Despite 14.46% of shares being shorted, 33 hedge funds showed a bullish stance on the stock, holding stocks worth $692.15 million as of the second quarter. Perceptive Advisors is the largest shareholder in the company, holding $93.96 million worth of stock as of June 30. Industry analysts maintain a consensus Buy rating for the company’s stock, with an average price target of $19.22 which represents a 44.21% upside potential from its current levels.
9. On (NYSE:ONON)
Short Interest as % of Shares Outstanding: 14.82%
Number of Hedge Fund Investors in Q2 2024: 34
On (NYSE:ONON) is a Swiss-based sportswear company specializing in performance footwear, apparel, and accessories. The company was founded in 2010 by former professional athlete Olivier Bernhard alongside Caspar Coppetti and David Allemann. The company is known for its patented CloudTec technology, which revolutionizes the running experience with its unique cushioning system. On (NYSE:ONON) partners with elite athletes such as Roger Federer and Zendaya and has expanded its presence worldwide.
In Q2, On’s (NYSE:ONON) sales increased by 28% to $672.56 million.
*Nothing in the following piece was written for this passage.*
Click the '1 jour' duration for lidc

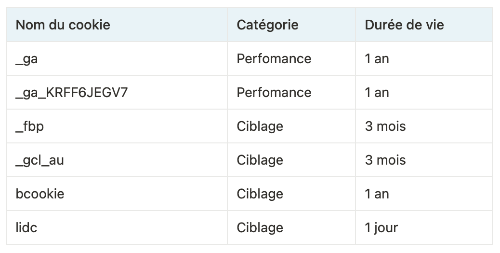tap(382, 228)
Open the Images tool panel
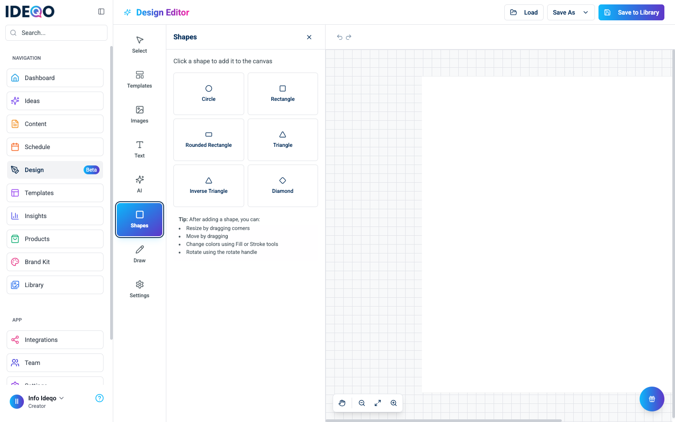Screen dimensions: 675x422 tap(139, 115)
The growth was especially evident in the Direct-to-Consumer and wholesale channels, both performing well despite some logistical challenges at the Atlanta warehouse. Their strategy emphasizes long-term goals, underscored by athlete performances at the Paris Games, where Hellen Obiri and Iga Swiatek brought home medals.
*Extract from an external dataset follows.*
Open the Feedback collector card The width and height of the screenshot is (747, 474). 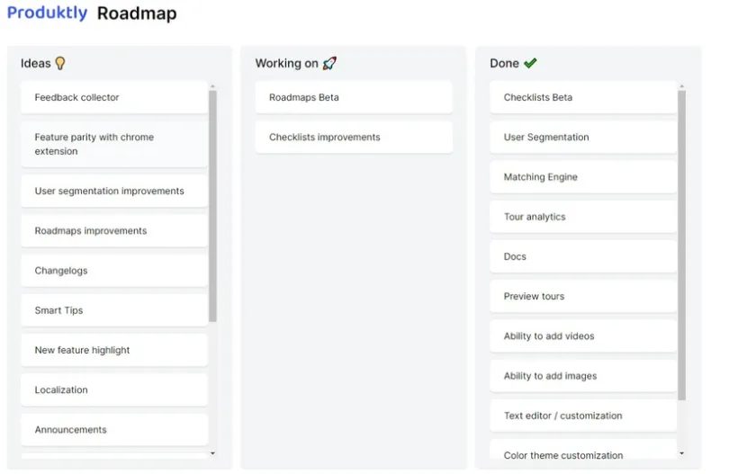114,97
The company is enhancing its DTC sales through its e-commerce platform, which provides better margins than wholesale channels, and is rapidly expanding its global presence, particularly in key markets like the U.S. and China by opening new retail stores. The company’s partnerships with well-known athletes enhance its brand visibility and credibility, leading to strengthened customer relationships and improved profitability.
While 14.82% of the company’s shares are shorted, 34 hedge funds have maintained a bullish sentiment on the stock as of the second quarter with stakes worth $692.15 million. Select Equity Group is the largest shareholder in the company, holding $287.81 worth of stock as of June 30. Industry analysts forecast the company to increase its earnings by 82.51% this year.